Stem cell regenerative therapies hold great promise for patients suffering from a variety of disorders. Mesenchymal Stromal Cells (MSC) which are currently tested in a large number of clinical trials are promising candidate cells for regenerative therapies. However, their presumed effectiveness is based on small non-controlled phase I/II studies. Results of controlled randomized studies are not available hampering safety and efficacy assessment. The RETHRIM consortium has developed an academic infrastructure for the harmonized production of MSC and assembled clinical experts to conduct the first Europe-wide multi-centre placebo controlled randomized phase III trial using MSC regenerative therapy for the treatment of steroid-resistant visceral GvHD.

Central to the RETHRIM project is the clinical trial for which 150 patients will be recruited.
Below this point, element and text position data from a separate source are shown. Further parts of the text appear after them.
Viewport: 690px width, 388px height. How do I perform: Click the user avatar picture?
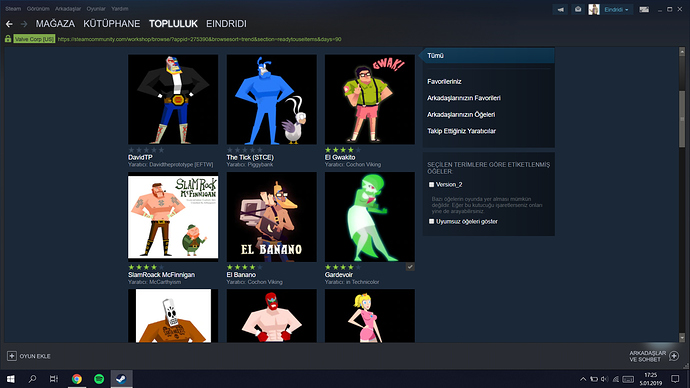click(594, 10)
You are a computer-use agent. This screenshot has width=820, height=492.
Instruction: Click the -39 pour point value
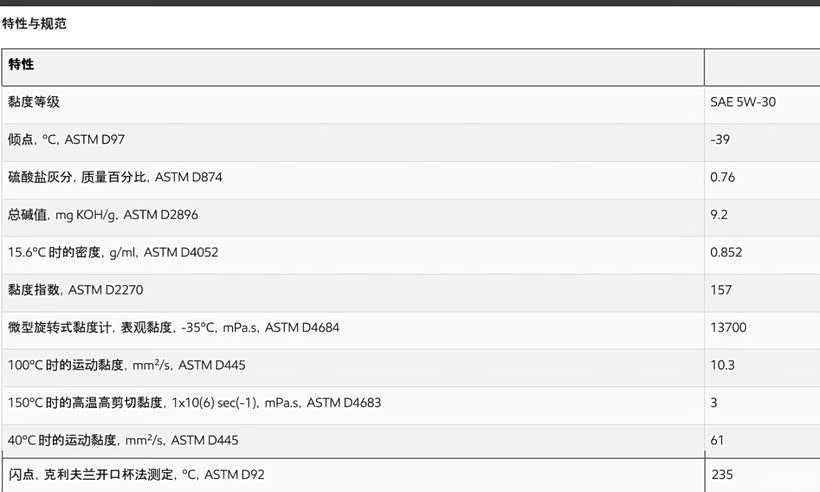click(720, 140)
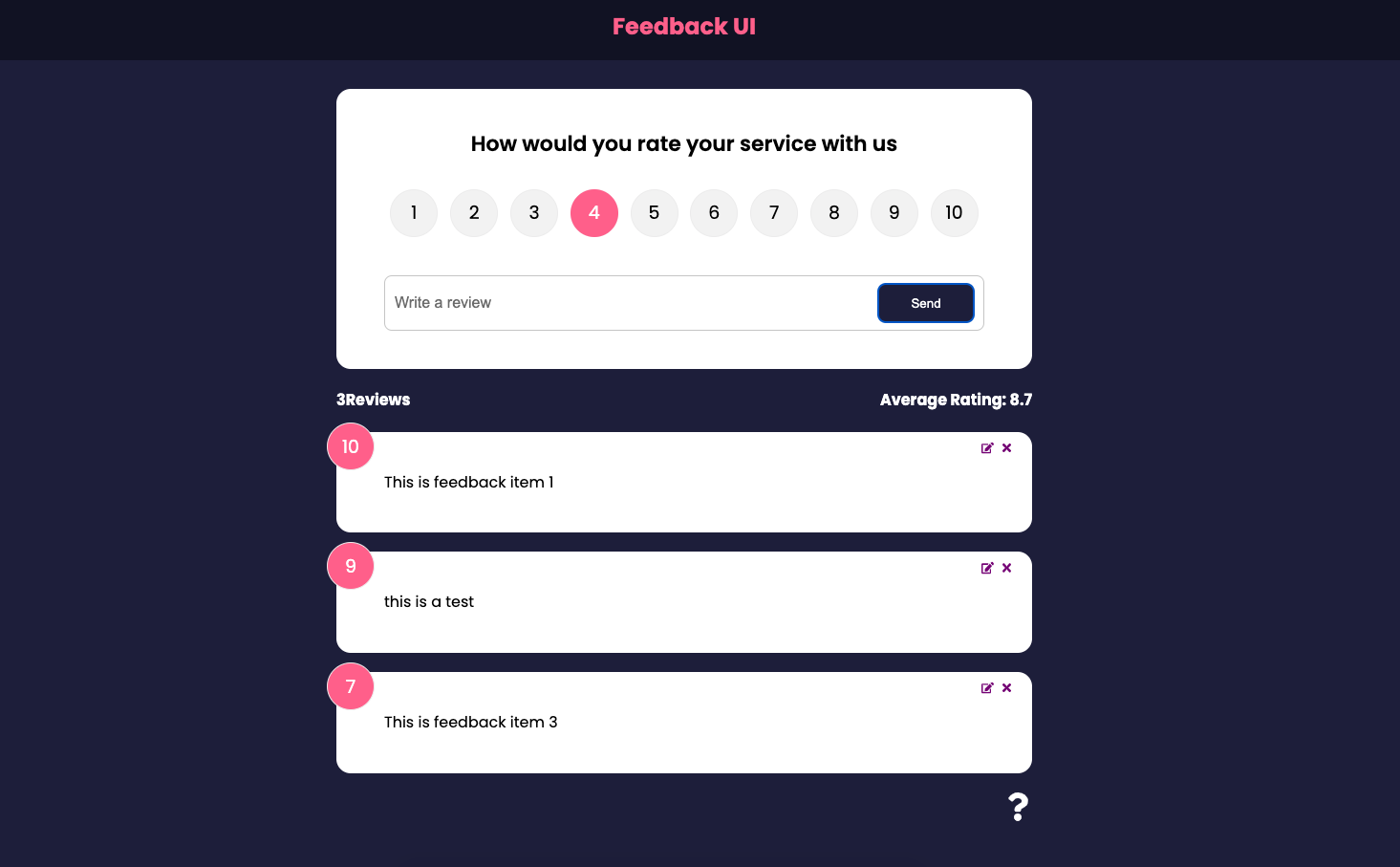Select the highlighted rating 4

pyautogui.click(x=593, y=213)
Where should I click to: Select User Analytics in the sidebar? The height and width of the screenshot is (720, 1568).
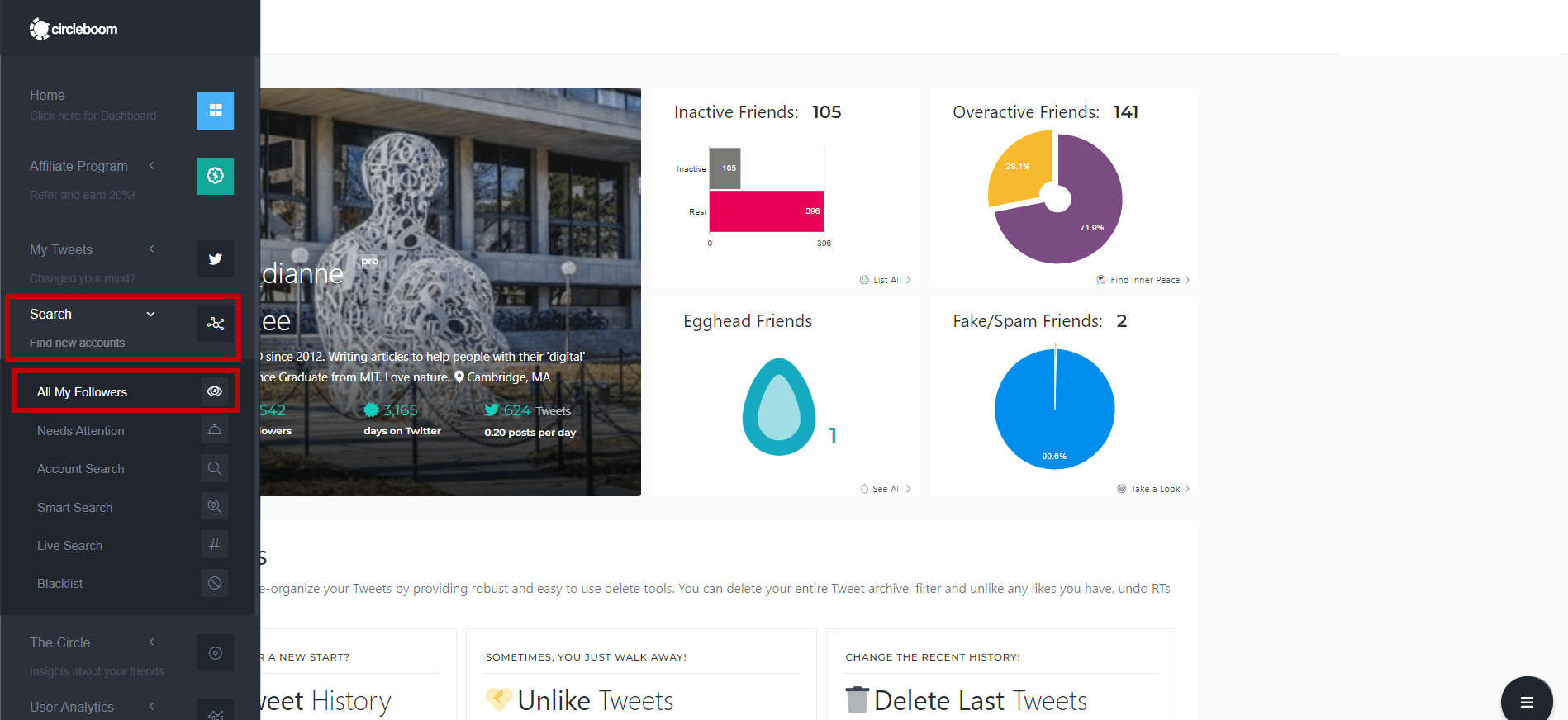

All MSC products will be extensively analysed using molecular and functional markers in order to develop a potency signature for the product whereas patient samples will be used to develop assays for the prediction of clinical response. Alongside the clinical trial, data from quality of life, health technology assessment and ethical studies will be collected. Output from these studies will allow the consortium to formulate a set of measures to convince health authorities, regulatory bodies and insurance companies on the usefulness of MSC therapy and provide suggestions and recommendations for changes in clinical practise, legislation and regulation of MSC regenerative therapy.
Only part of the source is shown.